The amount of speech-making varies greatly 15% of the text in the Man of Law's Tale, 35% in the Knight's Tale depending on the amount in his separate sources. Holton's subsection 'Complaint', on complaint as a form of commentary ...
... generated by characters inside their own stories, provides valuable insights into Ovid's legacy refracted through Boethius. As centerpiece of this book, the chapter 'Rhetoric' remind us of a rich tradition of Chaucerian criticism going back to John M. Manly's 1926 British Academy lecture Chaucer and the Rhetoricians and carried forward admirably by James J. Murphy in studies such as Rhetoric in the Middle Ages (1974). Here the English poet's practices are striking when compared to his Continental sources. Notwithstanding some showy references to Cicero, Chaucer absorbed these rhetorical techniques in a wholly unsystematic way from his French models and applied them in Thomas Sabo Charms a highly artificial, self-conscious strategy of presentation. Holton responds to Lee Patterson's reading of the Knight's Tale as 'fragmented' by devices such as referent and dinumeratio in order to show how these techniques were already present in his Italian source and serve to expose the contractedness of the made-up literary text no differently from Chaucer's other adaptations. The subsection 'Alliteration' considers the interesting question of how Chaucer exploited the effects from Latin rhetoric while remaining alert to the implications of Middle English alliterative verse in contemporary works like Sir Garvain and the Green Knight. His alliteration remains ornate rather than structural, looking forward to the aureate style of the fifteenth century.

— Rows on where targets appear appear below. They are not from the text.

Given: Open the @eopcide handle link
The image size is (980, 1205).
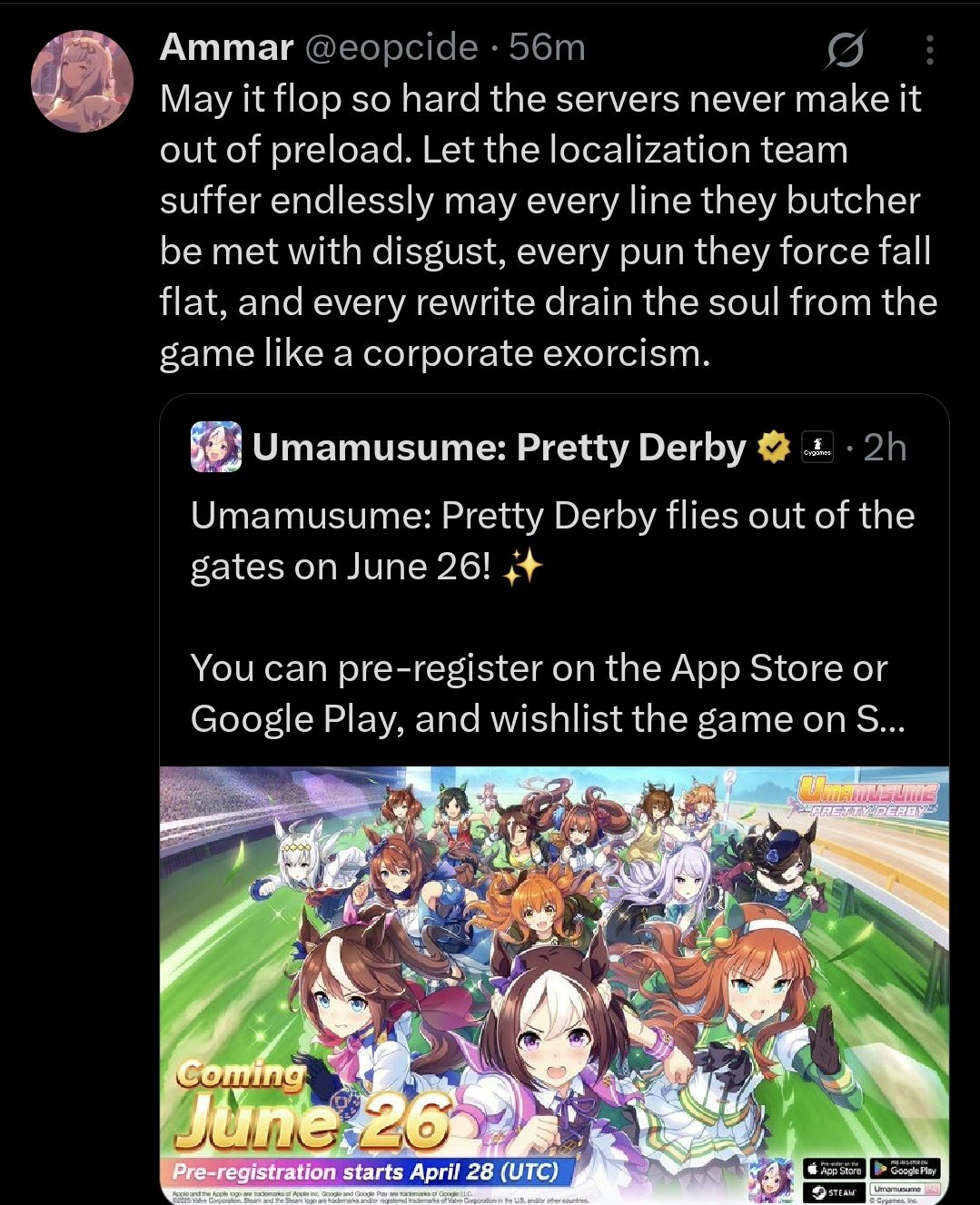Looking at the screenshot, I should coord(391,47).
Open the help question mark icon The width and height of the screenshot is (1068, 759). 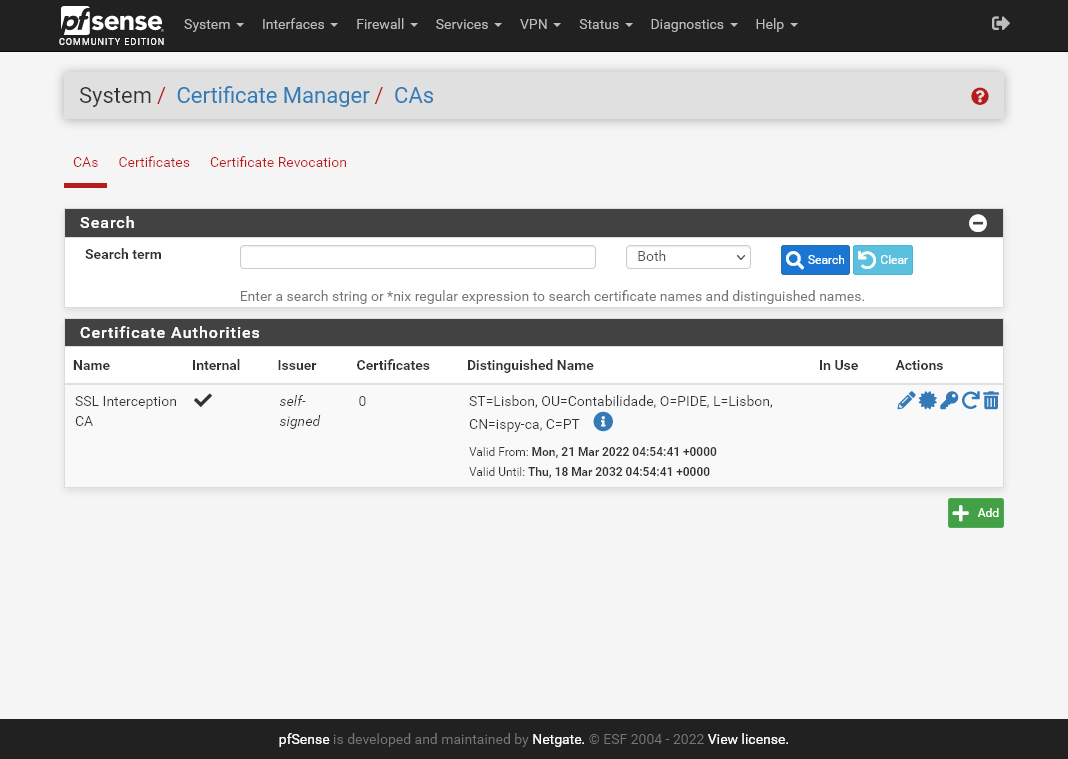(x=980, y=96)
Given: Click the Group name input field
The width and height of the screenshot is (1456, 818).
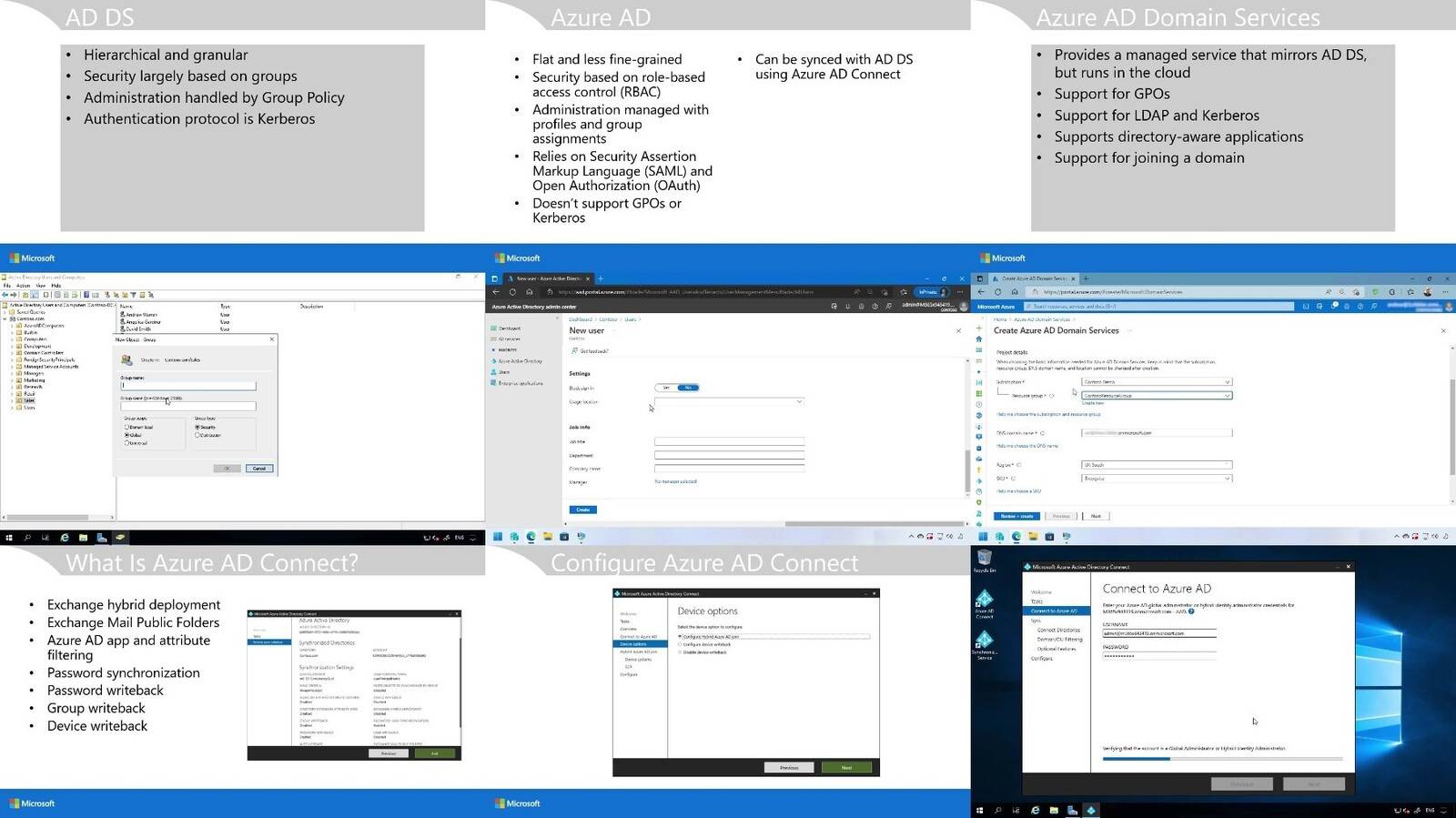Looking at the screenshot, I should click(x=188, y=386).
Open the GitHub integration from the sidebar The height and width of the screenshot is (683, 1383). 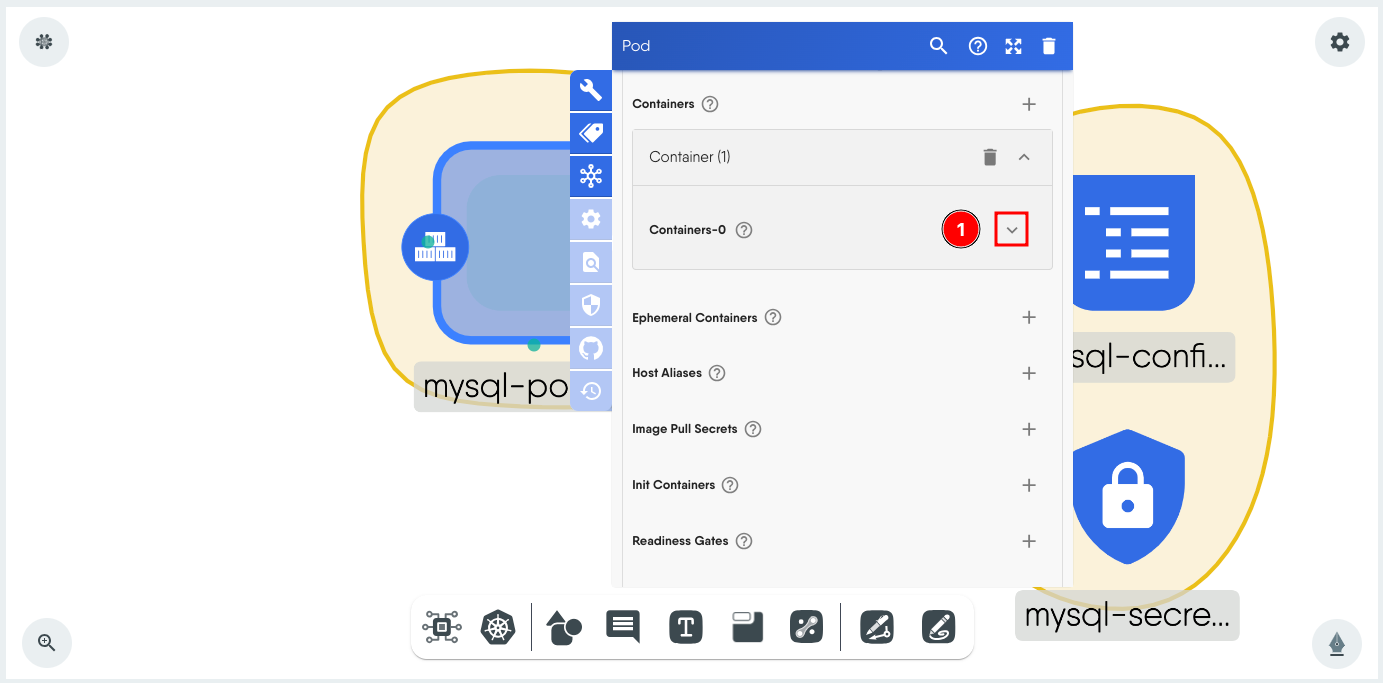(590, 348)
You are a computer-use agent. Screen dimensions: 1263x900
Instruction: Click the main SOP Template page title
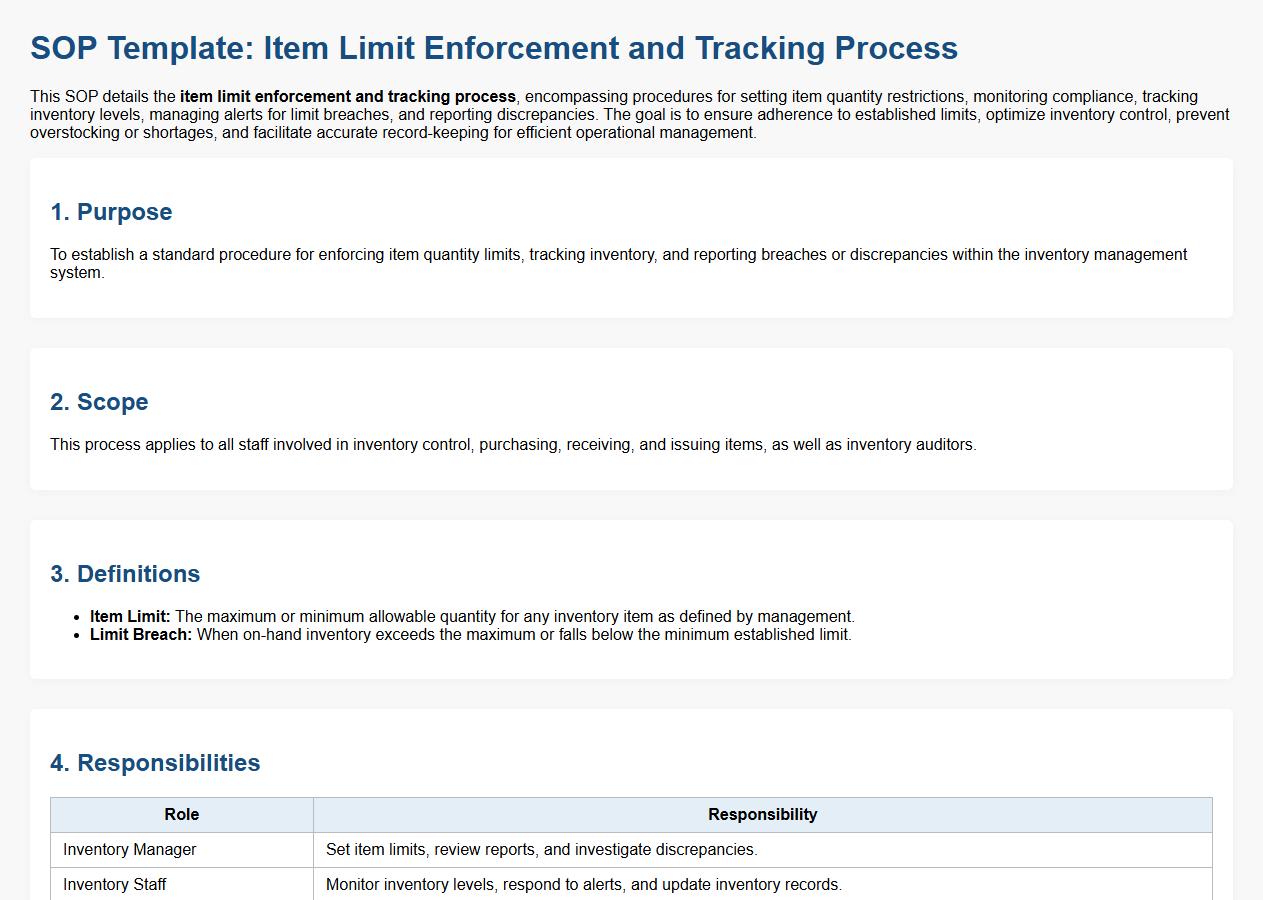click(x=494, y=48)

The final chapter 'Figurative Language' makes the surprising discovery that Chaucer, departing from his sources, was wary of metaphorical language and tended to avoid similes, especially the sort of extended epic similes offered by the Teseida. The English poet followed Ovid's habit of clustering or 'stacking' similes for high-style descriptions of emotional suffering or Chaucer being Chaucer as a means of playful overkill. He prized his text's smooth surface undisturbed by figurative language with open-ended meanings. Fond of the proverbial, Chaucer shows no inclination to complicated analogies looking forward to the show-off practices of the Metaphysical poets, whose literary ancestor was clearly Langland? Here again Chaucer evades comparison with Piers Plowman by avoiding the sorts of half-allegorical, half-metaphorical language that makes his great contemporary's poetry so challenging, and so prone to religious and political appropriations.

Though hardly a poet given to mere ornamentation, Chaucer surpasses his great unac?knowledged authority Boccaccio as a self-reflexive writer who constantly draws attention to the artificial construction of the text placed before the reader indeed very much directing his work to readers, not listeners, with his rhetorical gestures. Here Holton's limited selection of texts proves most unsatisfying. With the Filostra to as the known source, Troilus would have served beautifully for this analysis because of its textbook examples of rhetorical tricks: the stanza-long simile comparing the Trojan prince to Bayard the horse in Book I; the apostrophe to Criseyde's empty house in Book V; the anaphora ratcheting up the emotions near the conclusion.